Monique Dinan

Le 21 décembre 1848, deux jours après l’abolition de l’esclavage à l’île de la Réunion, la Congrégation des Filles de Marie de Saint-Denis (F.D.M) voit le jour sur le sol réunionnais. Ses fondateurs étaient deux Réunionnais : soeur Marie-Magdeleine-de-la-Croix, dans le monde Marie Françoise Aimée Pignolet de Fresnes (1810 -1889), et le Père Frédéric Le Vavasseur (1811-1882), condisciple du Père Laval (1803-1864) au séminaire Saint-Sulpice à Paris et un des initiateurs de l’œuvre des noirs, embryon de la Congrégation du Saint-Cœur-de-Marie, fondée en 1841, qui fusionna avec la Congrégation du Saint-Esprit en 1848.

Marie Françoise Pignolet de Fresnes naquit en 1810 à La Réunion, dans une famille de la haute société réunionnaise. En 1835, elle rencontre pour la première fois Fréderic Le Vavasseur, alors séminariste à Paris, qui passait ses vacances au pays natal; il lui laissa quelques livres de piété. À son retour dans l’île, le 10 juin 1842, après son ordination, le Père Le Vavasseur accepte de devenir le directeur spirituel de Marie-Aimée qui, depuis son adolescence, songeait à la vie religieuse. Elle réunit autour d’elle quelques jeunes filles, dont sa sœur Marie-Anne, en religion Marie-Thérèse-de-Jésus, qui deviendra plus tard sa première assistante. L’idée de fonder une congrégation religieuse prit forme, avec la construction d’un couvent à la Rivière-des-Pluies : c’est là, qu’elle prit l’habit, le 19 mai 1849, avec 11 autres compagnes, dont deux Mauriciennes, en l’église Saint-Francois-Xavier.

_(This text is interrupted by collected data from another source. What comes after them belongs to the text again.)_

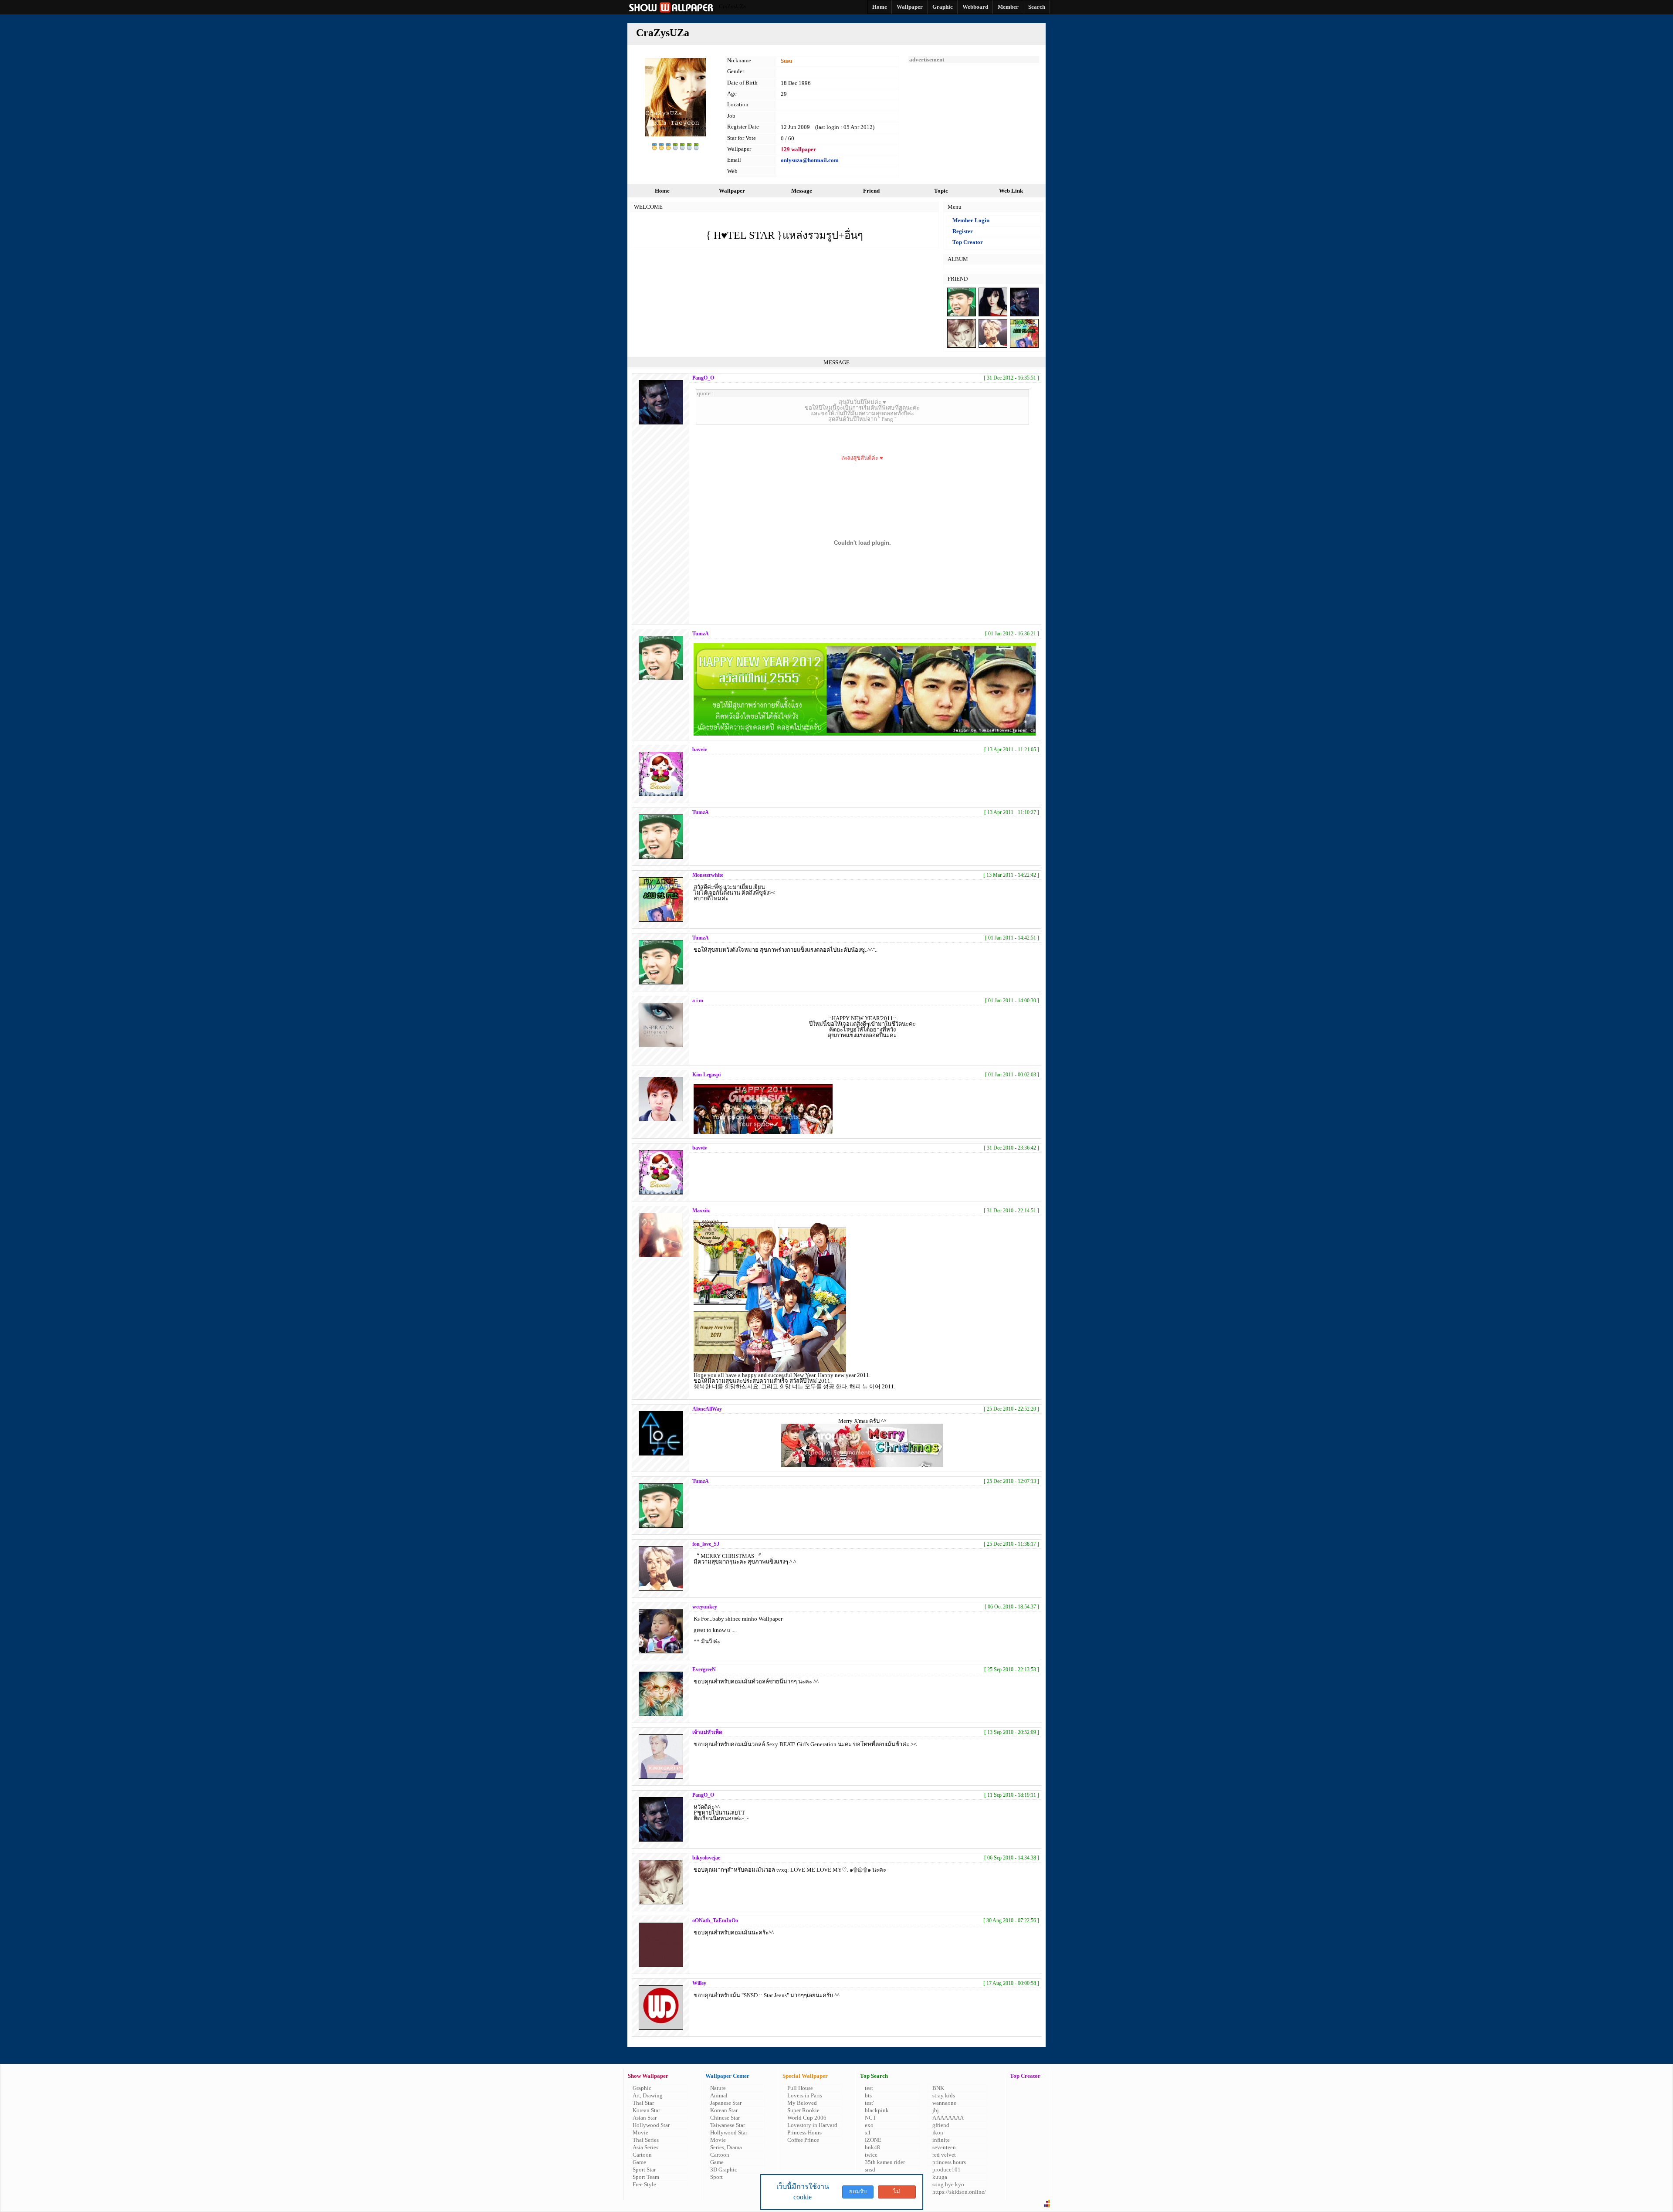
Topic (941, 190)
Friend (871, 190)
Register (962, 231)
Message (801, 190)
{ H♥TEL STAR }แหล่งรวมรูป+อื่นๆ (784, 235)
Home (662, 190)
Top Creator (967, 242)
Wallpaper (732, 190)
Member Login (970, 220)
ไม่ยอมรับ (896, 2193)
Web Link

Elle choisit le nom de Marie-Magdeleine-de-la-Croix. Une caractéristique de cette nouvelle famille religieuse qu’elle a fondée était l’admission, parmi les sœurs créoles blanches, de jeunes filles esclaves nouvellement affranchies. Huit de ces dernières avaient pris l’habit le même jour qu’elle.

Comme beaucoup de fondateurs des instituts religieux, elle était perpétuellement en butte aux difficultés de toutes sortes. Mais, comme il s’agissait pour elle de rien moins que de révéler au monde l’excessive charité du Christ, elle donna alors à sa congrégation la devise Jésus tout seul. Le charisme de la congrégation tient en ces trois mots, d’où elle puise son esprit d’ouverture et de dévouement. Mère Marie-Magdeleine-de-la-Croix est morte en 1889. Onze ans après la fondation en 1860, un premier groupe de sœurs quitte la Réunion pour l’Afrique de l’Est. Aujourd’hui, la congrégation est présente également en France, en Afrique de l’Est, à Madagascar et aux Seychelles.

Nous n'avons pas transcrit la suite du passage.